Although a government-funded panel says that healthy men should not have prostate-specific antigen testing to assess the likelihood that they have prostate cancer, no other screening tests are set to replace it.
With a national panel advising against routine PSA testing, how close are other screening tests to supplementing or replacing it?
In May, the government-funded U.S. Preventive Services Task Force (USPSTF) recommended that healthy men of all ages skip routine prostate cancer screening, saying that the harm caused by the prostate-specific antigen (PSA) blood test outweighs any benefit.
In its recommendation, the panel acknowledged that a large ongoing randomized trial of PSA screening in Europe found a “very small” reduction in prostate cancer mortality—about 1 death per 1,000 men over about 10 to 14 years. However, an American study showed no reduction, and the panel noted that screening often generates false-positive results that necessitate additional testing, including biopsies, because PSA is not prostate-cancer specific. (The panel didn't address false negatives, but about 15% of men with a “normal” PSA level actually do have prostate cancer.)
Once diagnosed with prostate cancer, nearly 90% of men in the United States undergo treatment even though the disease typically progresses so slowly that it's unlikely ever to cause symptoms during their lifetime. Treatment can cause a variety of side effects, including urinary incontinence, erectile dysfunction, and bowel problems. In addition, about 5 of every 1,000 men who undergo surgery will die within a month of the procedure, the report says.
Researchers have sought to overcome the challenges associated with interpreting PSA test results in various ways—taking the volume of the prostate into account, for example, and tracking how quickly it increases over time. Assays for different molecular forms of PSA, such as proPSA, have also been developed. (Studies have shown that higher levels of proPSA are associated with cancer.) However, these tests serve as adjuncts to PSA, not as replacements.
A few non–PSA-based biomarkers have emerged as possible screening tools. Two of the strongest are prostate cancer antigen 3 (PCA3) and the TMPRSS2:ERG gene fusion.

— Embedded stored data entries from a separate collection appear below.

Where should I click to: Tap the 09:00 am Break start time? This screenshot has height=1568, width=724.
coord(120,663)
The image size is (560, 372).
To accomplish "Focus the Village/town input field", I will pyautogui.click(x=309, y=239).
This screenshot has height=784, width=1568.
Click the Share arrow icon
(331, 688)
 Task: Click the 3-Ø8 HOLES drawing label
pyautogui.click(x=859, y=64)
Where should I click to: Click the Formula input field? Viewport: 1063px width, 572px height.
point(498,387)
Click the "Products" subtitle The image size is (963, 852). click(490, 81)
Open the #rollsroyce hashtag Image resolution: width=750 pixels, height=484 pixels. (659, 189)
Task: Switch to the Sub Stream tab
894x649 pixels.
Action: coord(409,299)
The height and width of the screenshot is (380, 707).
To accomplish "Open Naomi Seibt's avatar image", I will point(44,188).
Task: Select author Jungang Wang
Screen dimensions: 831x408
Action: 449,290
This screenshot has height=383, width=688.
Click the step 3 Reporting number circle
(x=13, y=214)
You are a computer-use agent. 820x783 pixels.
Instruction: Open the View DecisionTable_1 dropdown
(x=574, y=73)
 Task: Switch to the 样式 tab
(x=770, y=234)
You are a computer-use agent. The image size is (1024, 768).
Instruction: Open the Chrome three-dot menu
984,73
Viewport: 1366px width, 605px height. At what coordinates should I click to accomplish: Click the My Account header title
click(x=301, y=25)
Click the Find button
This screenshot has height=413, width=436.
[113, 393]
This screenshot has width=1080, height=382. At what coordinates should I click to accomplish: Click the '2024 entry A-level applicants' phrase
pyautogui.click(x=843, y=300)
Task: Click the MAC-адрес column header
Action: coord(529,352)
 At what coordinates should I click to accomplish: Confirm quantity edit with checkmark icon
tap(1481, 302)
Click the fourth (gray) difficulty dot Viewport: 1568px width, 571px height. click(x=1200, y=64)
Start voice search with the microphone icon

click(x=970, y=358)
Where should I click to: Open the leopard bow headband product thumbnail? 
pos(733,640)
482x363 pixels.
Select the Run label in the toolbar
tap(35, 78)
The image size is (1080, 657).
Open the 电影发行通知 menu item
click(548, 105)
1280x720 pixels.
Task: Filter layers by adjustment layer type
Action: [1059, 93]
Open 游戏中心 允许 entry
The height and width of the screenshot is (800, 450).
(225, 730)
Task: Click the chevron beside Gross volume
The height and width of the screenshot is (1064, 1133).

PCA3 is a noncoding RNA overexpressed by cancerous prostate cells that can be detected in urine. Studies have shown PCA3 to be a robust biomarker, and the U.S. Food and Drug Administration approved a PCA3 test in February 2012 for men considering a repeat biopsy after a negative biopsy, but not for screening.
Unlike PSA, the TMPRSS2:ERG gene fusion, which can be detected in urine, is specific for prostate cancer. However, half of all prostate cancers lack TMPRSS2:ERG, meaning that tests will also need to look for PSA, PCA3, or other biomarkers.
Data assessing the utility of PCA3 and TMPRSS2:ERG for screening large numbers of asymptomatic men over time are lacking. “It's going to be at least 15 or 20 years until we have enough information to determine whether these tests are valid and have any mortality benefit,” predicts Marc Garnick, MD, a medical oncologist and prostate cancer specialist at Beth Israel Deaconess Medical Center in Boston. A supporter of the USPSTF findings, Garnick expressed his views on PSA testing in an article he wrote for the February 2012 issue of Scientific American.
Anthony D'Amico, MD, PhD, a radiation oncologist at Boston's Brigham and Women's Hospital and one of the authors of an editorial criticizing the USPSTF's conclusions, says smarter patient selection is one solution to the overdiagnosis problem. Instead of “throwing out a very important test,” he advocates PSA screening for men at high risk for harboring aggressive and life-threatening prostate cancer, such as black, Hispanic, and Latino men. Screening less often—every 2 years instead of annually—is another option for those at average risk for harboring aggressive prostate cancer. “PSA is a much better test than they give it credit for,” he says.